If you enjoy this post. I’ve developed an easy package called ‘consentcrawl’ to run a quick check on your site doing nothing more than running consentcrawl <<my-site.com>> in your terminal.

There’s nothing like watching 20 browser windows pop-up on your screen to make you feel like a proper hacker. So I always grab on to any excuse for a browser automation project. In this case we’ll be writing a Python script to do a GDPR consent check with Microsoft’s Playwright for multiple URLs at the same time. After we’re done we should be able to:

  • detect which consent manager is used
  • which cookies are set before and after consent
  • which marketing/analytics requests are sent before and after consent is given

example of playwright browser automation windows popping up

I’ve used Puppeteer before, but Playwright does its name justice and one-ups Puppeteer to just leave it in the dust. In contrast to Puppeteer, Playwright allows you to automate not just Chrome, but also Firefox and Safari. And on top of that it not only provides a Node.js API but also Python, Java and .NET. Let’s give it a spin!
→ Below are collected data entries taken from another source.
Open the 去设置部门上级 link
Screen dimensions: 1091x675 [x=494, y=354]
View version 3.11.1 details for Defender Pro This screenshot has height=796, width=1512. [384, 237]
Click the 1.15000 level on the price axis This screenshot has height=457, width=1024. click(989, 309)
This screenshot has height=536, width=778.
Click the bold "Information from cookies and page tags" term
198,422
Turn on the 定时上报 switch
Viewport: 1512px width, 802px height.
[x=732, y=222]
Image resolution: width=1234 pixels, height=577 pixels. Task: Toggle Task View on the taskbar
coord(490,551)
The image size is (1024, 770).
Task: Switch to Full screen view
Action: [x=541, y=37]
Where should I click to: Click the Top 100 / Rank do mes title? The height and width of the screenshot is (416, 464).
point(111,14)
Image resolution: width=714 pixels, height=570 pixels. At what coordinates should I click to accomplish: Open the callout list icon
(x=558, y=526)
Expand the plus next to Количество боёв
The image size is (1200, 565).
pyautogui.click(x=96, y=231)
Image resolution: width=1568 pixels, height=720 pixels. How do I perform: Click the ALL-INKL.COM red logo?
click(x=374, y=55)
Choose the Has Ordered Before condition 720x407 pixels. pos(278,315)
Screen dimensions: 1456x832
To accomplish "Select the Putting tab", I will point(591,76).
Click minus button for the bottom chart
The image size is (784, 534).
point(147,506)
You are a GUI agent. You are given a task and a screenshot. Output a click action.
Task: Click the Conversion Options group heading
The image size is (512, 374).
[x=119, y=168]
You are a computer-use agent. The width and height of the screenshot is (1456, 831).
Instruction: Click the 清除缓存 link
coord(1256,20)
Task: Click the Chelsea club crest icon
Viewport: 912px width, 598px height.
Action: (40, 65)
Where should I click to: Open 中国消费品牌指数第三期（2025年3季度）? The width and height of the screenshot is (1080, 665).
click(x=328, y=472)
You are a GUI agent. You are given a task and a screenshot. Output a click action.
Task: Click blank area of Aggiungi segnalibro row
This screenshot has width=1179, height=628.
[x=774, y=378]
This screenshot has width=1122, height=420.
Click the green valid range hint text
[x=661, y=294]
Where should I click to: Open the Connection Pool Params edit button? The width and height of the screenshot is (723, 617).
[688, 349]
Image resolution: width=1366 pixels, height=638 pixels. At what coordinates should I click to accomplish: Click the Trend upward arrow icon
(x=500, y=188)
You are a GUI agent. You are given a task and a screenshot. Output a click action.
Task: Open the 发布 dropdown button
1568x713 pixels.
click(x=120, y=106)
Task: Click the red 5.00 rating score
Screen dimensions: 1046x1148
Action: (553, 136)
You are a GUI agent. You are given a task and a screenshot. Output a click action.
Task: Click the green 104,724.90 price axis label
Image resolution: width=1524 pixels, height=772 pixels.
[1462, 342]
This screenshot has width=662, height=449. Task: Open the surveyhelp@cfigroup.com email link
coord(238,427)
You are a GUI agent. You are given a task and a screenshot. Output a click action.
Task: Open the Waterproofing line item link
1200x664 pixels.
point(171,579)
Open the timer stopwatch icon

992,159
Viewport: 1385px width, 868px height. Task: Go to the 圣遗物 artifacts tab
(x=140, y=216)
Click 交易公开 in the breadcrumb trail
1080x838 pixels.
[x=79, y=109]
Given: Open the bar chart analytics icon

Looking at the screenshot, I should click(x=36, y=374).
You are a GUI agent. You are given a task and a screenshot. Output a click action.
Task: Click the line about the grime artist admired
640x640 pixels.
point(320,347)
To understand the job that lies before us, I’ll bore you with two minutes of what consent and the GDPR actually mean for websites before we move on to the fun stuff. The GDPR requires a legal basis for websites serving EU citizens to process data. If you process someone’s address to send them the artisanal peanut butter[1] they bought, no problemo, that’s enough of a legal basis. But if you want to store data on their device (i.e. cookies) or share their data (e.g. browsing behaviour) with third parties, you need their consent. And that consent has to be given unambiguously, that is, it has to be as easy to say yes as it is to say no.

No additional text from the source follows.